Important Concepts in Deep Learning:

Activation Functions
Activation functions play a critical role in neural networks. After each layer processes input data, the activation function determines whether the neuron should be activated (i.e., whether it should pass information to the next layer). Without activation functions, neural networks would essentially be linear models, which wouldn’t allow them to learn complex patterns.

Common activation functions include:

ReLU (Rectified Linear Unit): The most popular activation function, ReLU outputs zero for negative values and the value itself for positive values. It helps networks learn quickly and is less prone to the vanishing gradient problem.
Sigmoid: Outputs a value between 0 and 1, useful for binary classification tasks but can cause vanishing gradients in deep networks.
Tanh (Hyperbolic Tangent): Outputs values between -1 and 1, often used for tasks where negative values are necessary.
Softmax: Used in the output layer for multi-class classification, converting raw model outputs into probability distributions.

Batch Size
The batch size refers to the number of training samples that are passed through the network before the weights are updated. A large batch size means the model gets a more accurate estimate of the gradient, but it requires more memory and computational power. Smaller batch sizes result in faster updates but can lead to more noisy gradients. Choosing the right batch size is important for balancing training speed and model performance.

Regularization
Due to their large number of parameters, deep learning models are prone to overfitting. Regularization techniques can be used to prevent overfitting and help the model generalize to new, unseen data.

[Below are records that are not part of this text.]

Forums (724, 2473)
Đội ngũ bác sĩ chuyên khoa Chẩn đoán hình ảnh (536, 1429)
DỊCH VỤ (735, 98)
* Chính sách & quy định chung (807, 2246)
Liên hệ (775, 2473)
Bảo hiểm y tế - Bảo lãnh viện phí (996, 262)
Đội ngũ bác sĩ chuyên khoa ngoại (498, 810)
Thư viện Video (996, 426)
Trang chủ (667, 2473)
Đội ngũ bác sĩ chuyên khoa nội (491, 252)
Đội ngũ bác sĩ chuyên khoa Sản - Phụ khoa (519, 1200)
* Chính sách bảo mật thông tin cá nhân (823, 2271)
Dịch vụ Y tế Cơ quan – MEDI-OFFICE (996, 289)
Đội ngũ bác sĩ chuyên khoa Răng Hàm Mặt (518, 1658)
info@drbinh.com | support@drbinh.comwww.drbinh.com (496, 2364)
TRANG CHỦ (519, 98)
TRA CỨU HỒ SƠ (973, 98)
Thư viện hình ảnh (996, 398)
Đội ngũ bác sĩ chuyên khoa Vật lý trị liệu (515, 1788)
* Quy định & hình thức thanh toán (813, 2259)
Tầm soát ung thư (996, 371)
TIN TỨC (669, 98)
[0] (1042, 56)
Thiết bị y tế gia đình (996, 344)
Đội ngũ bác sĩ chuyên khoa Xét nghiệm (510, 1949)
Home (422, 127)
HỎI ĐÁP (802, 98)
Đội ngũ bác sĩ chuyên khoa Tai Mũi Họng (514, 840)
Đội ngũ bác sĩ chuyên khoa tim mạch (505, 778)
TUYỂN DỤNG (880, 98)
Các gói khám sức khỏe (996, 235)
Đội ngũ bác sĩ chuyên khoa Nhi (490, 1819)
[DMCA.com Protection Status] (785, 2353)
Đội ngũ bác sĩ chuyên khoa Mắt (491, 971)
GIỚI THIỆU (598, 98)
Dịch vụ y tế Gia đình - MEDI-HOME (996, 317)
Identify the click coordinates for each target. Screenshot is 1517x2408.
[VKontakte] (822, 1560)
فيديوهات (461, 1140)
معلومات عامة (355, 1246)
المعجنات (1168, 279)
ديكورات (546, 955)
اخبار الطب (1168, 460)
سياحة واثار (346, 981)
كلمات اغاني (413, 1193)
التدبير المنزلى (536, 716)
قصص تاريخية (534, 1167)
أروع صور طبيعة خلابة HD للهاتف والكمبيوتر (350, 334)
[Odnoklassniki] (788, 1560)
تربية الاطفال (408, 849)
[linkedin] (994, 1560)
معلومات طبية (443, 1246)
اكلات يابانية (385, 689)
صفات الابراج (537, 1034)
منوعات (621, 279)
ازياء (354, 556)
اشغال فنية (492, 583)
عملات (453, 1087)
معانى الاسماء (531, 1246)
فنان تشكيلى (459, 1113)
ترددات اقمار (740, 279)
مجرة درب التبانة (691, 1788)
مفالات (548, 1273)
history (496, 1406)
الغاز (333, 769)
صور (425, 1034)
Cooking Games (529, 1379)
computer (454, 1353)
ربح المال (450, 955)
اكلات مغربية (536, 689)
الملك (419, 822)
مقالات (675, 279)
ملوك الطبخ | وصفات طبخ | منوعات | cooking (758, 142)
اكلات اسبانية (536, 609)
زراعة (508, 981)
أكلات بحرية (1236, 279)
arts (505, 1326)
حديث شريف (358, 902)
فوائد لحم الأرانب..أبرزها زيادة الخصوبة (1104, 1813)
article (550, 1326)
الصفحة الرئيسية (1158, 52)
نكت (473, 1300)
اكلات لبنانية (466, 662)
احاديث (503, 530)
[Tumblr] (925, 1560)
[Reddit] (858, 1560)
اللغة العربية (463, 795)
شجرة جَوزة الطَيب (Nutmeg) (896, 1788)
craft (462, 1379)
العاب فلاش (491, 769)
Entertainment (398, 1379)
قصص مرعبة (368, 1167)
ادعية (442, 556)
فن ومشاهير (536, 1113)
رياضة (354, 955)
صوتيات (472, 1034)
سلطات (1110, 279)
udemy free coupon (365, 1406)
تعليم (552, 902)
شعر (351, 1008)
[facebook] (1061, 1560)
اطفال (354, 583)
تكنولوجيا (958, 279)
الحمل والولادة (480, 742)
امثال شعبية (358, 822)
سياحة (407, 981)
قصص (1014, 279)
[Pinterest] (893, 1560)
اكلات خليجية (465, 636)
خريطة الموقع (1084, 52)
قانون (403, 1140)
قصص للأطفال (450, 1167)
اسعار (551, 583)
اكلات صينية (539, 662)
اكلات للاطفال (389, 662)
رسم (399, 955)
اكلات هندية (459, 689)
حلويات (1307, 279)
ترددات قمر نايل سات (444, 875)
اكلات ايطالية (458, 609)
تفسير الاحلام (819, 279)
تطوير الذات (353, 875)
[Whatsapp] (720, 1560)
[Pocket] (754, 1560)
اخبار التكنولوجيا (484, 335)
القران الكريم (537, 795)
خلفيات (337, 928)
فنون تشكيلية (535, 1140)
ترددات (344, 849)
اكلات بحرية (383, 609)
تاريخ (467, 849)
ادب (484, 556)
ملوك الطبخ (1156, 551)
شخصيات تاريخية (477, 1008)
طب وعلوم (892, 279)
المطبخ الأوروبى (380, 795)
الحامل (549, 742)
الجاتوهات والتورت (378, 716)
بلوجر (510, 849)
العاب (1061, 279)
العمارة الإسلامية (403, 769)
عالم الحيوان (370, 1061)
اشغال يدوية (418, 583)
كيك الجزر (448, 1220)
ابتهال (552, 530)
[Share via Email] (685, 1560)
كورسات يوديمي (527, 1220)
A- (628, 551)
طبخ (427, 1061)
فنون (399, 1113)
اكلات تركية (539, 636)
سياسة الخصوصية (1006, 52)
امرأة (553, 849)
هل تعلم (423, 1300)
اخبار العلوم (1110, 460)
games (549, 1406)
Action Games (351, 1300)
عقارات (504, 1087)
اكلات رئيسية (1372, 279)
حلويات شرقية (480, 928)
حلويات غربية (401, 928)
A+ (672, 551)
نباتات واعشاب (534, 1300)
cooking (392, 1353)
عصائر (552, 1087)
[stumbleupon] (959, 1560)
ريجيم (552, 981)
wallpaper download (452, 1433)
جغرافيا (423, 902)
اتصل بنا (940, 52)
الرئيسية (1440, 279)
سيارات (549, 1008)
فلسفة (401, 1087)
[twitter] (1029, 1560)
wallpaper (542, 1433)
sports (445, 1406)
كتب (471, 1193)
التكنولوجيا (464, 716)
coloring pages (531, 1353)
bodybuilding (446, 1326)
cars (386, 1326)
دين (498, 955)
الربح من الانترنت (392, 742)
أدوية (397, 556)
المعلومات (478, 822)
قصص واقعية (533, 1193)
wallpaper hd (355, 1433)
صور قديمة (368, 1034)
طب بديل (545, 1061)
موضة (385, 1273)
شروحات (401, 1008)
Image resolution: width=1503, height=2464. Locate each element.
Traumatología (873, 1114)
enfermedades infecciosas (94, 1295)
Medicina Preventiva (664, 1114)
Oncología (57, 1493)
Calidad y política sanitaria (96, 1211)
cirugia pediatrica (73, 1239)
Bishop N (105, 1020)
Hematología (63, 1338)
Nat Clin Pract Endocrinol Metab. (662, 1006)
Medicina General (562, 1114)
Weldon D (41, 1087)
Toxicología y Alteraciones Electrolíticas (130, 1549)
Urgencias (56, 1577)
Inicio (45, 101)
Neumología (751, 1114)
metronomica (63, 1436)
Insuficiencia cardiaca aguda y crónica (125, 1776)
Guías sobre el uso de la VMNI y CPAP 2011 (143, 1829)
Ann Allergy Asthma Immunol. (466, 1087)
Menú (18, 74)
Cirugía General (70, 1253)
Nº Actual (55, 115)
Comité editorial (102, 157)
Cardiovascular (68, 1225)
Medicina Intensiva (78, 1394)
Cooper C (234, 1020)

Common techniques include:

Dropout: Randomly “drops” or disables a fraction of neurons during training to prevent over-reliance on specific neurons.
L2 Regularization (Ridge): Adds a penalty for large weights to the loss function, discouraging the model from fitting the noise in the training data.
Elastic Net Regularization: A combination of L1 (Lasso) and L2 regularization that provides a balance between feature selection and weight shrinkage. Elastic net regularization encourages sparse models and prevents large coefficients.

Interestingly, regularization is also used in traditional machine learning models to prevent overfitting. L1 and L2 regularization are often used in algorithms like Linear Regression and Logistic Regression. L2 regularization (Ridge) penalizes large coefficients. L1 regularization (Lasso) encourages sparsity by forcing some coefficients to be zero, which results in simpler models that tend to have better generalizability.